The Reign didn’t always have the benefit of robust community support during their runs to the Shield in 2014 and 2015, nor the access to the facilities that they have now. Earlier this week, the club announced it would be moving from a Tacoma-area high school facility to train full-time at Starfire Stadium in 2023. The continued professionalization in Seattle will be pivotal for one of the league’s original clubs, especially since they’ve proven year over year to be a desirable location for talent.

Head coach Laura Harvey has also done a good job of integrating new talent into a squad known for its veterans. After a number of loans ended following the 2021 season, Jordyn Huitema was a savvy pick-up at striker, and Quinn has been a revelation at defensive midfielder since Harvey’s return. The center-back duo of Alana Cook and Sam Hiatt have worked well with young goalkeeper Phallon Tullis-Joyce to form a stout backline. Harvey has also gotten career-best years out of Rose Lavelle and Sofia Huerta, and she rotated the squad with a deft hand to keep players healthy throughout the regular season.

Despite what feels at times like an effort in futility, the Reign are set up well for the future in more ways than one.

Jess Fishlock and Laura Harvey have been with OL Reign since the NWSL's inception in 2013. (Ira L. Black - Corbis/Getty Images)

How to break the Shield Curse

With Harvey, Megan Rapinoe, Lauren Barnes and Jessica Fishlock carrying the 10-year history of the club into the 2022 playoffs, it’s fair for fans to have wanted more out of this window.

The new playoff format may have played a role in the Reign’s last two exits, with a bye and an international break extending the team’s time off and possibly contributing to rust. There’s also an element of chance involved.

In the 2021 semis, the Reign struggled with quality chances in the attacking third during a rain-soaked slog on a converted baseball field.

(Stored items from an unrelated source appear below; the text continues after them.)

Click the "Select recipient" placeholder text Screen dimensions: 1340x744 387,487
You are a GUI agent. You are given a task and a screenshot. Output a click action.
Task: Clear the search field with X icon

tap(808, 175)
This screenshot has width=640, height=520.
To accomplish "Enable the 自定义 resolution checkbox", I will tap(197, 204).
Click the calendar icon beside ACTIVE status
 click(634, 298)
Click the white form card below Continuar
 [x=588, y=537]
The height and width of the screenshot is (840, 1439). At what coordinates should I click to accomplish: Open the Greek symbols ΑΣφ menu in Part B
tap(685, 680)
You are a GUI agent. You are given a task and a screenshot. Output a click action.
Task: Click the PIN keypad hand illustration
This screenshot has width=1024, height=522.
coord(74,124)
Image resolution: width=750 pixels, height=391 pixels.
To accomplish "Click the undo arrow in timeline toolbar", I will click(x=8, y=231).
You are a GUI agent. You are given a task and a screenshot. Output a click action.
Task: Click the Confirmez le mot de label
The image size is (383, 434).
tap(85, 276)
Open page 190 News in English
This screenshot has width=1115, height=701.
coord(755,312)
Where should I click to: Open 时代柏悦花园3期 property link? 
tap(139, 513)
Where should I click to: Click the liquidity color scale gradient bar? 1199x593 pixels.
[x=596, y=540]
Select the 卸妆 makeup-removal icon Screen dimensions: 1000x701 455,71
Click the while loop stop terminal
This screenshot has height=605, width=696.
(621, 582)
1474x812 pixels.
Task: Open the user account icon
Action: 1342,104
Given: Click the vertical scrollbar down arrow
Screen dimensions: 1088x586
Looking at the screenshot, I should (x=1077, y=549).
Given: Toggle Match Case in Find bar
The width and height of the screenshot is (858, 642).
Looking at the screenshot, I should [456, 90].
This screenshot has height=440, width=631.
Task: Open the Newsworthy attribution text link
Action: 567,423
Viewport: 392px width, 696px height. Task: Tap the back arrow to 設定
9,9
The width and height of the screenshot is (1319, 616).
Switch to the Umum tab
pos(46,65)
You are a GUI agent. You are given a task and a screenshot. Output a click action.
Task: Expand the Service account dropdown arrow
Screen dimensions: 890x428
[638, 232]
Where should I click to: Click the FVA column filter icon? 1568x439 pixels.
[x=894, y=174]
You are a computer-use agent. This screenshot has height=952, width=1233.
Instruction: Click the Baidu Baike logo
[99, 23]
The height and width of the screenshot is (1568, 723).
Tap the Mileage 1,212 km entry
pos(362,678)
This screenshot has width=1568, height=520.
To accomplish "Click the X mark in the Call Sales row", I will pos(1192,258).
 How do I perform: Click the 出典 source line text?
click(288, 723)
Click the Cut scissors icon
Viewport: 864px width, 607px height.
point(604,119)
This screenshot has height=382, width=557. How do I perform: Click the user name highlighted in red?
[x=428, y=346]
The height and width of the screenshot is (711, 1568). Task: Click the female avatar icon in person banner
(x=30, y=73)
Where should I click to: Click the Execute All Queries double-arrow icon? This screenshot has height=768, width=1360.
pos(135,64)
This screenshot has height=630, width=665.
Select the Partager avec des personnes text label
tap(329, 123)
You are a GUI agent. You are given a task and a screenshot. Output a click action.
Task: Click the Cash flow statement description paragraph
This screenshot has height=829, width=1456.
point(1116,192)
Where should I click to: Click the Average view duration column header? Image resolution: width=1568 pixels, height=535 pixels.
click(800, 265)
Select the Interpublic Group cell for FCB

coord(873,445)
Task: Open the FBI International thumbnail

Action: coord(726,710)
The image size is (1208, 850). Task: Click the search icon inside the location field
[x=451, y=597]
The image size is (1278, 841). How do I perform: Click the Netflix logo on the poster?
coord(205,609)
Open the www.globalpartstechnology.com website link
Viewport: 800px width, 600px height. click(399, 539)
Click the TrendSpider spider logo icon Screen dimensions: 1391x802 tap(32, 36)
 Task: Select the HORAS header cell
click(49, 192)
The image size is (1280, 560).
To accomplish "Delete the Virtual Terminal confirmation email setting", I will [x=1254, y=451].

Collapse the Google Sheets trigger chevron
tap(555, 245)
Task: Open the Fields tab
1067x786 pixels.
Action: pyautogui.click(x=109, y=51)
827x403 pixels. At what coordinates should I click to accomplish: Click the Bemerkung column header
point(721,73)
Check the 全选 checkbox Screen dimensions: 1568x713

In 2022, they similarly could not get the final ball to break the plane, with shots in each half partially crossing the goal-line but failing to find the back of the net. They also have come across two of the more playoff-ready teams in as many years (the Spirit famously won the 2021 title on the back of one of the longest unbeaten streaks in NWSL history).

AD Franch was the difference-maker in goal for the Current on Sunday, and Kansas City got the right bounces at the other end. Current forward Kristen Hamilton even had to laugh about her goal in the postgame press conference, describing a broken play influenced by her jogging over to the sideline to receive instruction.

Football is a little cruel, indeed.

But as another year goes by without a championship trophy, one has to wonder if the Reign could use more tactical dexterity in the postseason. OL Reign’s Plan A works more often than not, as evidenced by the best record in the league over 22 games. But when Plans B, C or D are needed, Seattle hasn’t been able to punch through after falling behind.

Maybe the stars simply haven’t aligned, but if the Reign’s original core players are going to go off into the sunset on a high note, the club will have to figure out how to go all-in at the season’s end.